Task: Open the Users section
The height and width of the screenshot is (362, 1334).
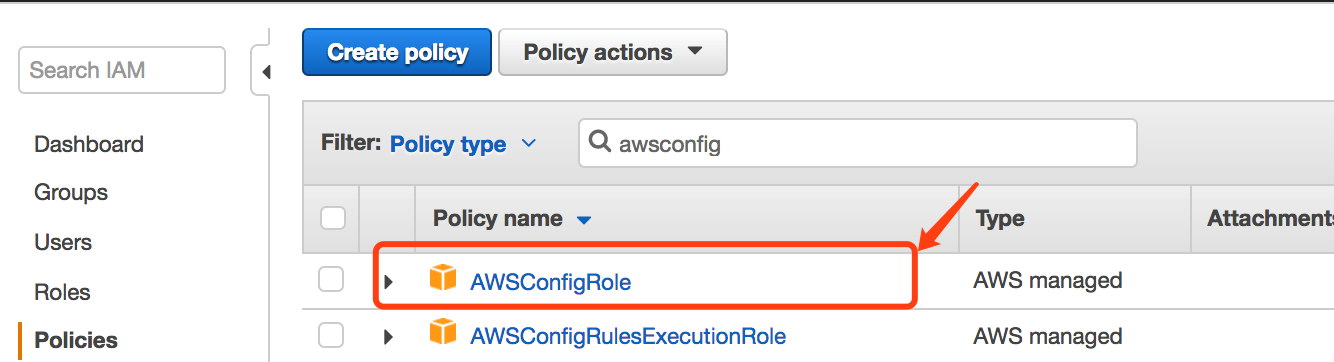Action: [x=63, y=242]
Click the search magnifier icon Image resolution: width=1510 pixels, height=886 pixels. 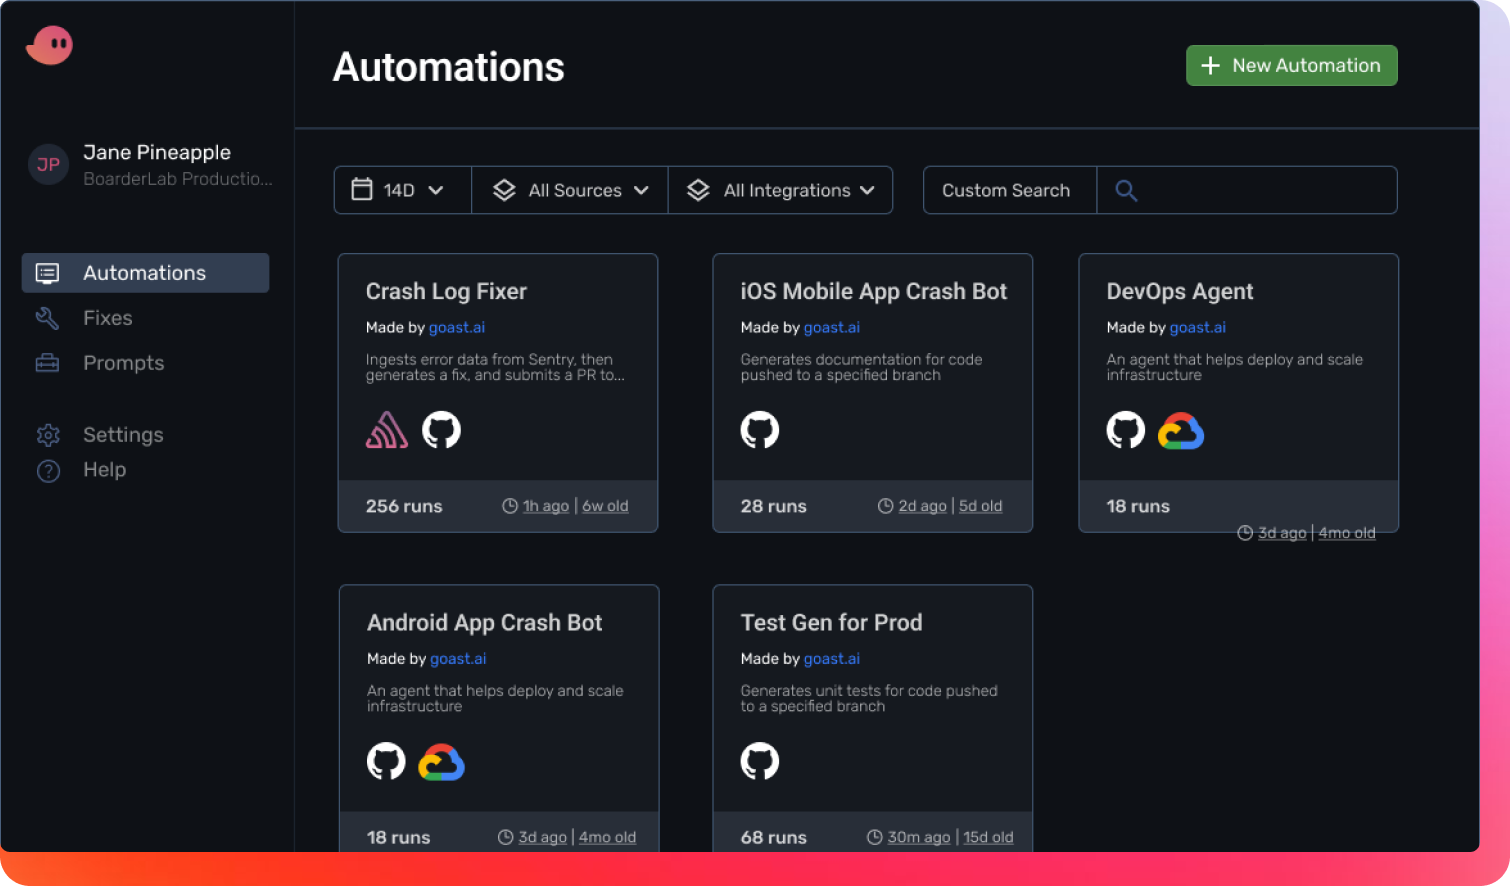coord(1126,190)
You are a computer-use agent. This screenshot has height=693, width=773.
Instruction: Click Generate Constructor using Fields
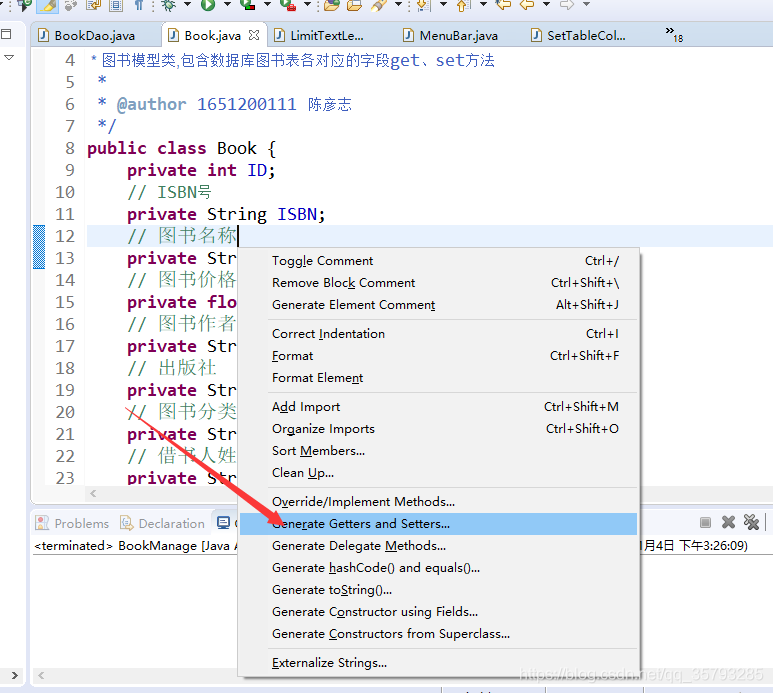coord(374,612)
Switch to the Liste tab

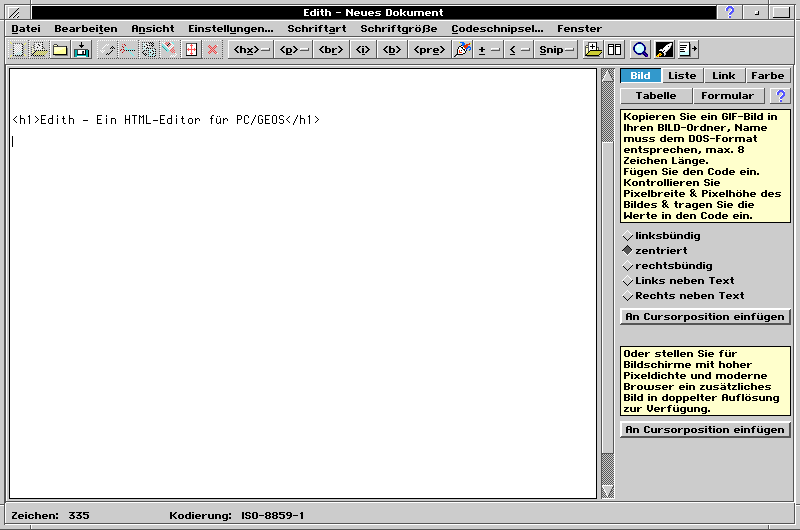coord(682,76)
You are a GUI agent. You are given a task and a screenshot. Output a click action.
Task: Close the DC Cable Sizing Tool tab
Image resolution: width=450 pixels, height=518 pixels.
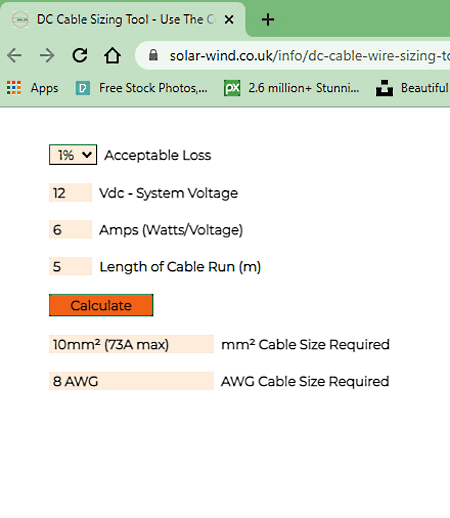tap(229, 20)
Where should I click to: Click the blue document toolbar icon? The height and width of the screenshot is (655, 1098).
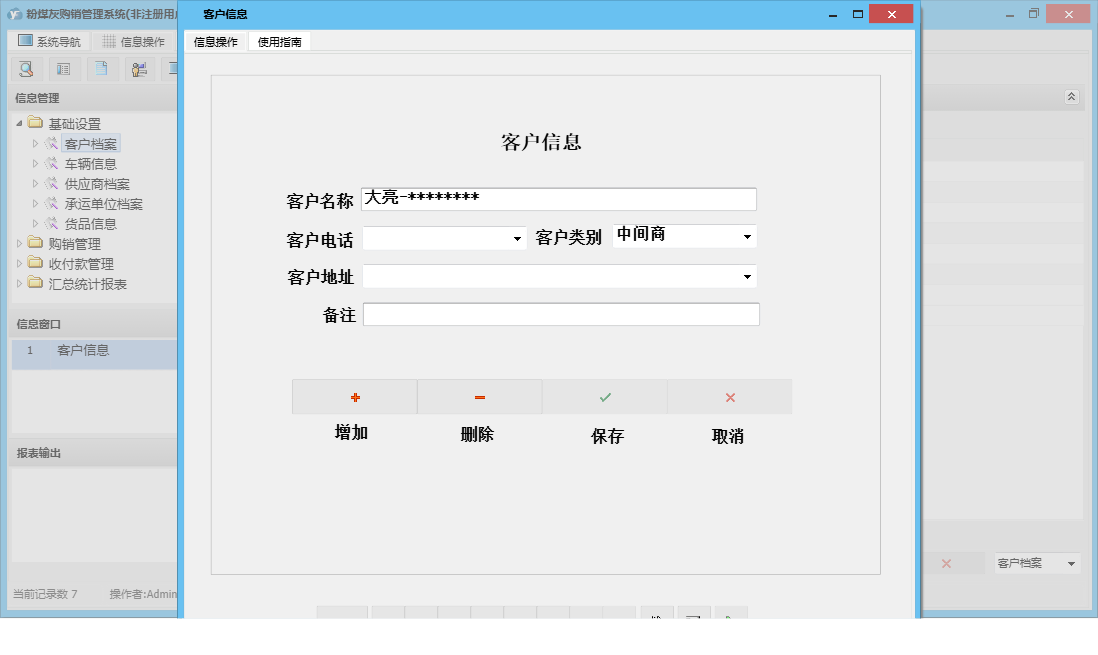click(x=100, y=69)
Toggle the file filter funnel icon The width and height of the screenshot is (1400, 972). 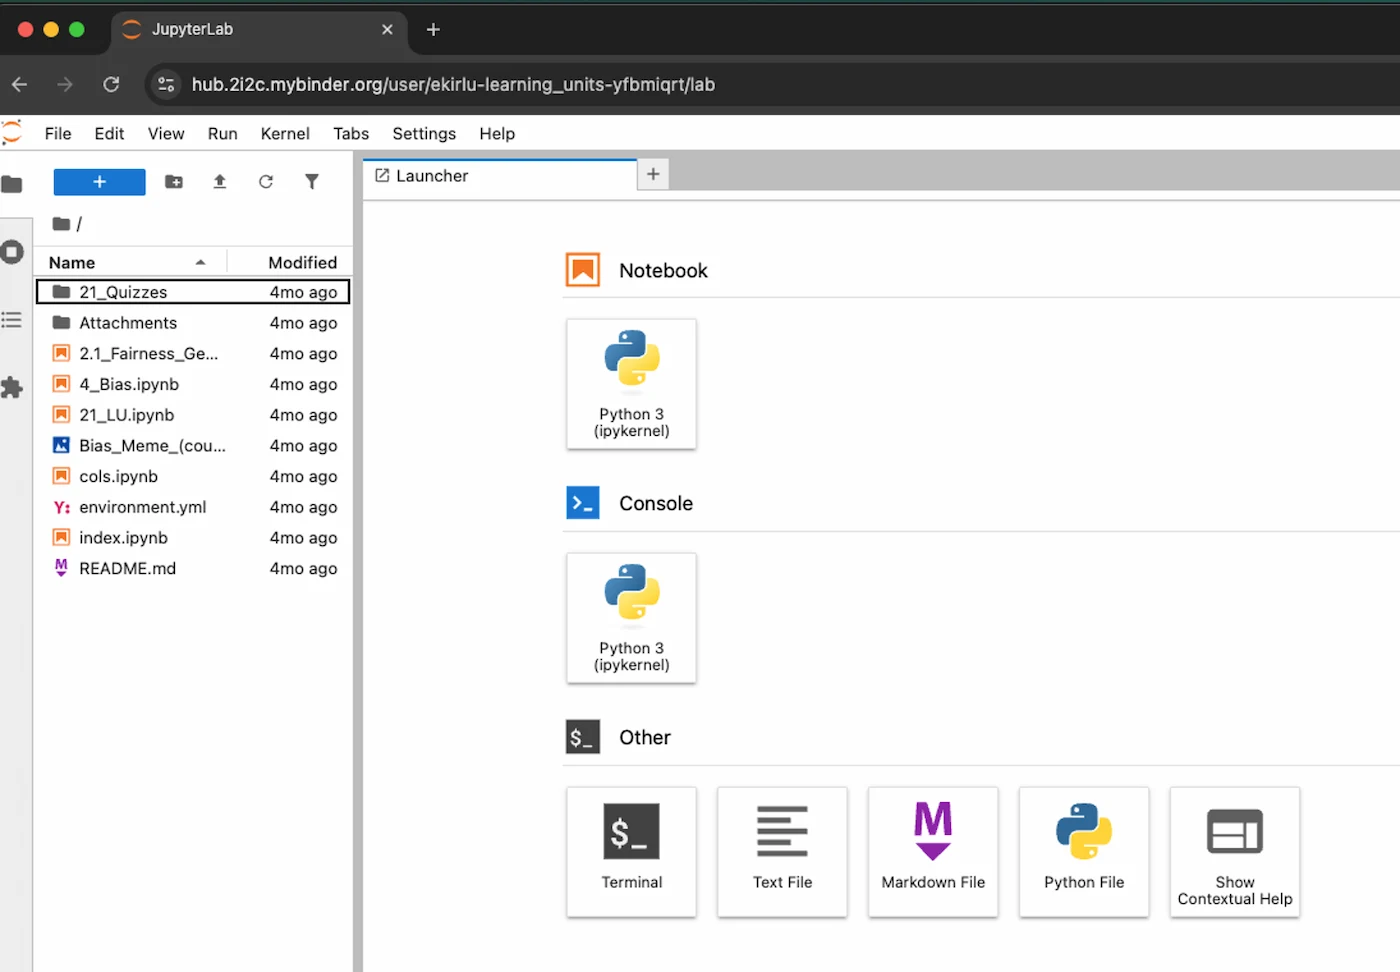coord(312,182)
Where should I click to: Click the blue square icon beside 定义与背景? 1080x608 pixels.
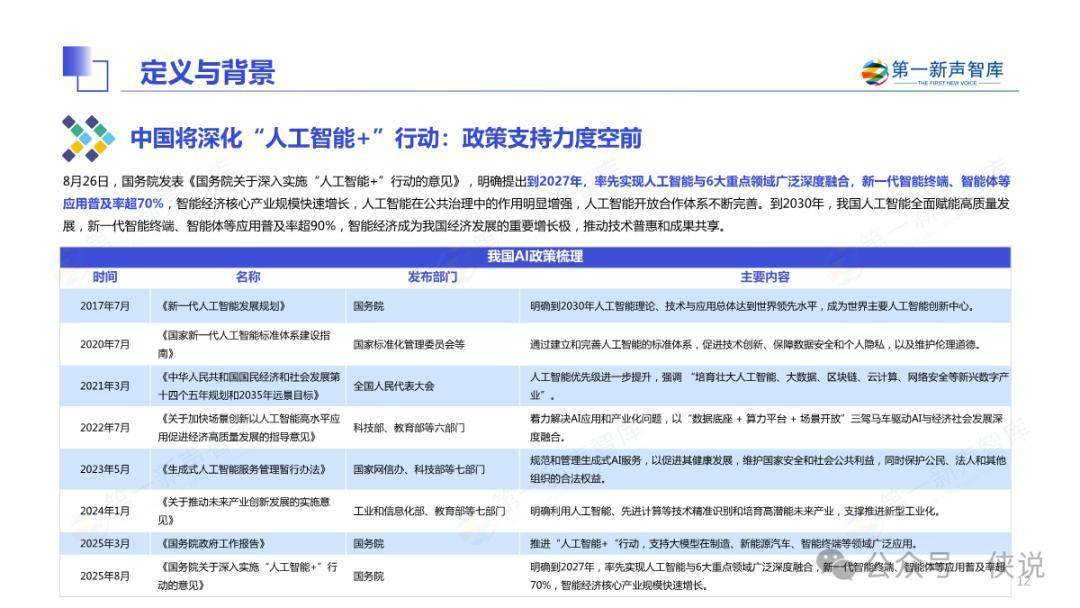coord(84,68)
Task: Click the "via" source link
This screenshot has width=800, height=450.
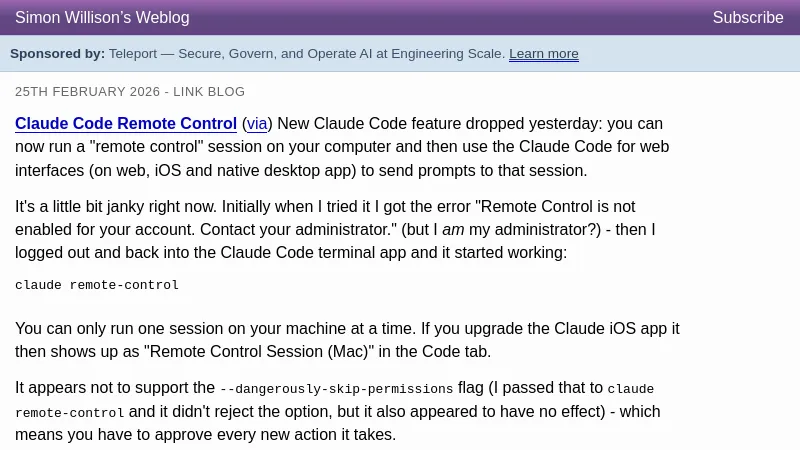Action: click(x=257, y=124)
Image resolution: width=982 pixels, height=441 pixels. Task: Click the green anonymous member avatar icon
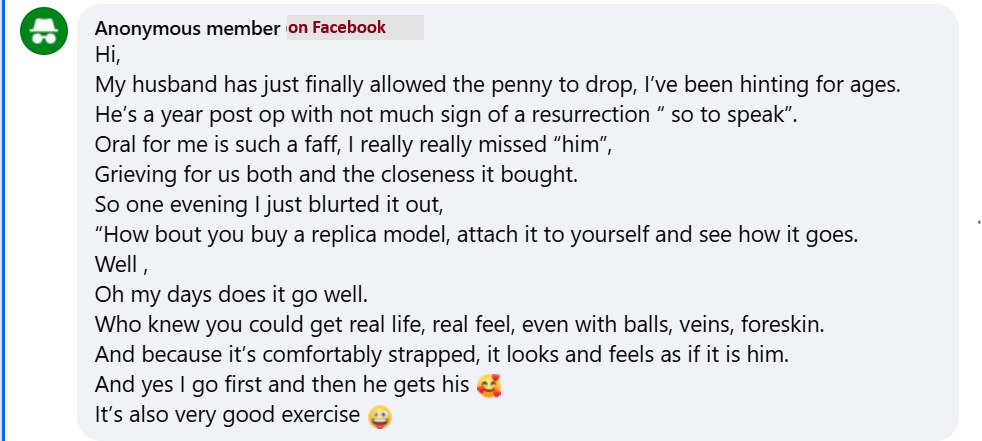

DIRECTIONS: Copy out each line of the data that has the word "agent" in it.

ANSWER TO THE PROBLEM:
You are a computer-use agent. This screenshot has height=693, width=773.
You are a GUI agent. You are given a task and a screenshot. Output a click action.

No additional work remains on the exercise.